What needs to be done -
Give every line of the records below as a Markdown table with a Row column holding a running number and an Entry column holding the line itself. Leave out blank lines.
· · · ·
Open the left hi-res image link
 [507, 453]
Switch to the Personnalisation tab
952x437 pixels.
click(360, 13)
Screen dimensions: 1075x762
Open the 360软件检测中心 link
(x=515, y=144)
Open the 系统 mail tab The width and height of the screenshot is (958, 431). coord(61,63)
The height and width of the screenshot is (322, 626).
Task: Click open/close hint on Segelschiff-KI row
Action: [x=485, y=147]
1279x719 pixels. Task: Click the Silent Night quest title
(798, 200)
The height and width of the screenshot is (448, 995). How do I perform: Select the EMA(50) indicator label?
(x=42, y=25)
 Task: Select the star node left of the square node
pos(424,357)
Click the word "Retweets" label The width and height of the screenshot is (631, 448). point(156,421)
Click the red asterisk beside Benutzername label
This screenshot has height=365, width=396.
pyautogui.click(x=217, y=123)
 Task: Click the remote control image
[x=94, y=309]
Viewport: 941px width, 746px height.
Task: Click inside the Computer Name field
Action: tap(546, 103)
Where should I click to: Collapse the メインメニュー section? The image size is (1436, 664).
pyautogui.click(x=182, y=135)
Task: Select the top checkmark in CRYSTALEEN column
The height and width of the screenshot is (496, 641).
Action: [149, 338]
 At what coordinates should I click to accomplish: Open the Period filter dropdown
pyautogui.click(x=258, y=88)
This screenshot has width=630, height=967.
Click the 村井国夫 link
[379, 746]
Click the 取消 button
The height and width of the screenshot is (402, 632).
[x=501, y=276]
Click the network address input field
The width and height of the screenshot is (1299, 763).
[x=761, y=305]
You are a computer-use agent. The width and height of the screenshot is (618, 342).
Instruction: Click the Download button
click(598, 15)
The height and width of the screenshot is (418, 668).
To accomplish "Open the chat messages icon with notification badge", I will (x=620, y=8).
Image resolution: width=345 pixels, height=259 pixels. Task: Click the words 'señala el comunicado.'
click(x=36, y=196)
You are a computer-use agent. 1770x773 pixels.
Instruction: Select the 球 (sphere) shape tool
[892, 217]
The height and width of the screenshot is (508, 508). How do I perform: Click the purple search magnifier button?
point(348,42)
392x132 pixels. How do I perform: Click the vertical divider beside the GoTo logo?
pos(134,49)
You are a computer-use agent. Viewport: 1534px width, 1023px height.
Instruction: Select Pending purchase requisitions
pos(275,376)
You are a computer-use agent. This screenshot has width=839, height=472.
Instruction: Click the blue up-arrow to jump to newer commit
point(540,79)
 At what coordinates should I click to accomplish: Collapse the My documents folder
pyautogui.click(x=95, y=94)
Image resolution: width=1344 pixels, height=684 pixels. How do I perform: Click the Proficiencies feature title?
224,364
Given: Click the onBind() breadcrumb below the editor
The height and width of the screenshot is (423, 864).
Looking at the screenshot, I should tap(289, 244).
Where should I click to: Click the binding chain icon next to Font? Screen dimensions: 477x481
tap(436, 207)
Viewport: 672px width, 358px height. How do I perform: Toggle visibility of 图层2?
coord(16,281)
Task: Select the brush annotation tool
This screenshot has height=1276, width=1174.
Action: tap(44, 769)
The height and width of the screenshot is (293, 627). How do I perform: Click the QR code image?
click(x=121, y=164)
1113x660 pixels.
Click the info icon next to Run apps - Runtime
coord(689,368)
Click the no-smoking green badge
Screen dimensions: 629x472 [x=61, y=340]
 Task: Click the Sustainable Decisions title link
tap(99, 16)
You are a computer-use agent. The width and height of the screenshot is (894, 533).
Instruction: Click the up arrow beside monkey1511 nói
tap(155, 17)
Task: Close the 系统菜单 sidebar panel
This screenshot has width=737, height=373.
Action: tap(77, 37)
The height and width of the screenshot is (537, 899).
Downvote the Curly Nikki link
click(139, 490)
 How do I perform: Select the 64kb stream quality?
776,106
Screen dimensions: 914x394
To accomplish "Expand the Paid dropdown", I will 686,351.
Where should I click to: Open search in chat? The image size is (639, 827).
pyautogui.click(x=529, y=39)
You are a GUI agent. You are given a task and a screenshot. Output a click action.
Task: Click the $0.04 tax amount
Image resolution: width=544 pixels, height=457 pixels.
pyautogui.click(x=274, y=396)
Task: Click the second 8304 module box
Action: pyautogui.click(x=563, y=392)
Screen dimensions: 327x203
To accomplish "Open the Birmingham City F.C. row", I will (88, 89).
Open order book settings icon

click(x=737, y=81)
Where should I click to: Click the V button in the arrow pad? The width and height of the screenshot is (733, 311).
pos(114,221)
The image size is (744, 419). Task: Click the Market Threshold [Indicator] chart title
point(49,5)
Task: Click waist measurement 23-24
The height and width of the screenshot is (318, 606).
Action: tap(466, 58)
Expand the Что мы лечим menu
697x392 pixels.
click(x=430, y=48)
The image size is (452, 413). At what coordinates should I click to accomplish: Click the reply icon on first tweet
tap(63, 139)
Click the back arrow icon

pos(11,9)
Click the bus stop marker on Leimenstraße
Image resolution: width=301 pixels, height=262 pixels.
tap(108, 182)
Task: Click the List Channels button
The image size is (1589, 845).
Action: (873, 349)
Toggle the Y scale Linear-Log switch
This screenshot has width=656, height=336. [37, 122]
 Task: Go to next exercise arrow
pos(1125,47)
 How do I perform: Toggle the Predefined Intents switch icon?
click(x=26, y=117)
· · · ·
Task result -
| Row | Entry |
|---|---|
| 1 | Open the left hi-res image link |
| 2 |  [507, 453] |
| 3 | Switch to the Personnalisation tab |
| 4 | 952x437 pixels. |
| 5 | click(360, 13) |
| 6 | Screen dimensions: 1075x762 |
| 7 | Open the 360软件检测中心 link |
| 8 | (x=515, y=144) |
| 9 | Open the 系统 mail tab The width and height of the screenshot is (958, 431). coord(61,63) |
| 10 | The height and width of the screenshot is (322, 626). |
| 11 | Task: Click open/close hint on Segelschiff-KI row |
| 12 | Action: [x=485, y=147] |
| 13 | 1279x719 pixels. Task: Click the Silent Night quest title |
| 14 | (798, 200) |
| 15 | The height and width of the screenshot is (448, 995). How do I perform: Select the EMA(50) indicator label? |
| 16 | (x=42, y=25) |
| 17 |  Task: Select the star node left of the square node |
| 18 | pos(424,357) |
| 19 | Click the word "Retweets" label The width and height of the screenshot is (631, 448). point(156,421) |
| 20 | Click the red asterisk beside Benutzername label |
| 21 | This screenshot has height=365, width=396. |
| 22 | pyautogui.click(x=217, y=123) |
| 23 |  Task: Click the remote control image |
| 24 | [x=94, y=309] |
| 25 | Viewport: 941px width, 746px height. |
| 26 | Task: Click inside the Computer Name field |
| 27 | Action: tap(546, 103) |
| 28 | Where should I click to: Collapse the メインメニュー section? The image size is (1436, 664). |
| 29 | pyautogui.click(x=182, y=135) |
| 30 | Task: Select the top checkmark in CRYSTALEEN column |
| 31 | The height and width of the screenshot is (496, 641). |
| 32 | Action: [149, 338] |
| 33 |  At what coordinates should I click to accomplish: Open the Period filter dropdown |
| 34 | pyautogui.click(x=258, y=88) |
| 35 | This screenshot has width=630, height=967. |
| 36 | Click the 村井国夫 link |
| 37 | [379, 746] |
| 38 | Click the 取消 button |
| 39 | The height and width of the screenshot is (402, 632). |
| 40 | [x=501, y=276] |
| 41 | Click the network address input field |
| 42 | The width and height of the screenshot is (1299, 763). |
| 43 | [x=761, y=305] |
| 44 | You are a computer-use agent. The width and height of the screenshot is (618, 342). |
| 45 | Instruction: Click the Download button |
| 46 | click(598, 15) |
| 47 | The height and width of the screenshot is (418, 668). |
| 48 | To accomplish "Open the chat messages icon with notification badge", I will (x=620, y=8). |
| 49 | Image resolution: width=345 pixels, height=259 pixels. Task: Click the words 'señala el comunicado.' |
| 50 | click(x=36, y=196) |
| 51 | You are a computer-use agent. 1770x773 pixels. |
| 52 | Instruction: Select the 球 (sphere) shape tool |
| 53 | [892, 217] |
| 54 | The height and width of the screenshot is (508, 508). How do I perform: Click the purple search magnifier button? |
| 55 | point(348,42) |
| 56 | 392x132 pixels. How do I perform: Click the vertical divider beside the GoTo logo? |
| 57 | pos(134,49) |
| 58 | You are a computer-use agent. Viewport: 1534px width, 1023px height. |
| 59 | Instruction: Select Pending purchase requisitions |
| 60 | pos(275,376) |
| 61 | You are a computer-use agent. This screenshot has width=839, height=472. |
| 62 | Instruction: Click the blue up-arrow to jump to newer commit |
| 63 | point(540,79) |
| 64 |  At what coordinates should I click to accomplish: Collapse the My documents folder |
| 65 | pyautogui.click(x=95, y=94) |
| 66 | Image resolution: width=1344 pixels, height=684 pixels. How do I perform: Click the Proficiencies feature title? |
| 67 | 224,364 |
| 68 | Given: Click the onBind() breadcrumb below the editor |
| 69 | The height and width of the screenshot is (423, 864). |
| 70 | Looking at the screenshot, I should tap(289, 244). |
| 71 | Where should I click to: Click the binding chain icon next to Font? Screen dimensions: 477x481 |
| 72 | tap(436, 207) |
| 73 | Viewport: 672px width, 358px height. How do I perform: Toggle visibility of 图层2? |
| 74 | coord(16,281) |
| 75 | Task: Select the brush annotation tool |
| 76 | This screenshot has height=1276, width=1174. |
| 77 | Action: tap(44, 769) |
| 78 | The height and width of the screenshot is (293, 627). How do I perform: Click the QR code image? |
| 79 | click(x=121, y=164) |
| 80 | 1113x660 pixels. |
| 81 | Click the info icon next to Run apps - Runtime |
| 82 | coord(689,368) |
| 83 | Click the no-smoking green badge |
| 84 | Screen dimensions: 629x472 [x=61, y=340] |
| 85 |  Task: Click the Sustainable Decisions title link |
| 86 | tap(99, 16) |
| 87 | You are a computer-use agent. The width and height of the screenshot is (894, 533). |
| 88 | Instruction: Click the up arrow beside monkey1511 nói |
| 89 | tap(155, 17) |
| 90 | Task: Close the 系统菜单 sidebar panel |
| 91 | This screenshot has width=737, height=373. |
| 92 | Action: tap(77, 37) |
| 93 | The height and width of the screenshot is (537, 899). |
| 94 | Downvote the Curly Nikki link |
| 95 | click(139, 490) |
| 96 |  How do I perform: Select the 64kb stream quality? |
| 97 | 776,106 |
| 98 | Screen dimensions: 914x394 |
| 99 | To accomplish "Expand the Paid dropdown", I will 686,351. |
| 100 | Where should I click to: Open search in chat? The image size is (639, 827). |
| 101 | pyautogui.click(x=529, y=39) |
| 102 | You are a GUI agent. You are given a task and a screenshot. Output a click action. |
| 103 | Task: Click the $0.04 tax amount |
| 104 | Image resolution: width=544 pixels, height=457 pixels. |
| 105 | pyautogui.click(x=274, y=396) |
| 106 | Task: Click the second 8304 module box |
| 107 | Action: pyautogui.click(x=563, y=392) |
| 108 | Screen dimensions: 327x203 |
| 109 | To accomplish "Open the Birmingham City F.C. row", I will (88, 89). |
| 110 | Open order book settings icon |
| 111 | click(x=737, y=81) |
| 112 | Where should I click to: Click the V button in the arrow pad? The width and height of the screenshot is (733, 311). |
| 113 | pos(114,221) |
| 114 | The image size is (744, 419). Task: Click the Market Threshold [Indicator] chart title |
| 115 | point(49,5) |
| 116 | Task: Click waist measurement 23-24 |
| 117 | The height and width of the screenshot is (318, 606). |
| 118 | Action: tap(466, 58) |
| 119 | Expand the Что мы лечим menu |
| 120 | 697x392 pixels. |
| 121 | click(x=430, y=48) |
| 122 | The image size is (452, 413). At what coordinates should I click to accomplish: Click the reply icon on first tweet |
| 123 | tap(63, 139) |
| 124 | Click the back arrow icon |
| 125 | pos(11,9) |
| 126 | Click the bus stop marker on Leimenstraße |
| 127 | Image resolution: width=301 pixels, height=262 pixels. |
| 128 | tap(108, 182) |
| 129 | Task: Click the List Channels button |
| 130 | The image size is (1589, 845). |
| 131 | Action: (873, 349) |
| 132 | Toggle the Y scale Linear-Log switch |
| 133 | This screenshot has width=656, height=336. [37, 122] |
| 134 |  Task: Go to next exercise arrow |
| 135 | pos(1125,47) |
| 136 |  How do I perform: Toggle the Predefined Intents switch icon? |
| 137 | click(x=26, y=117) |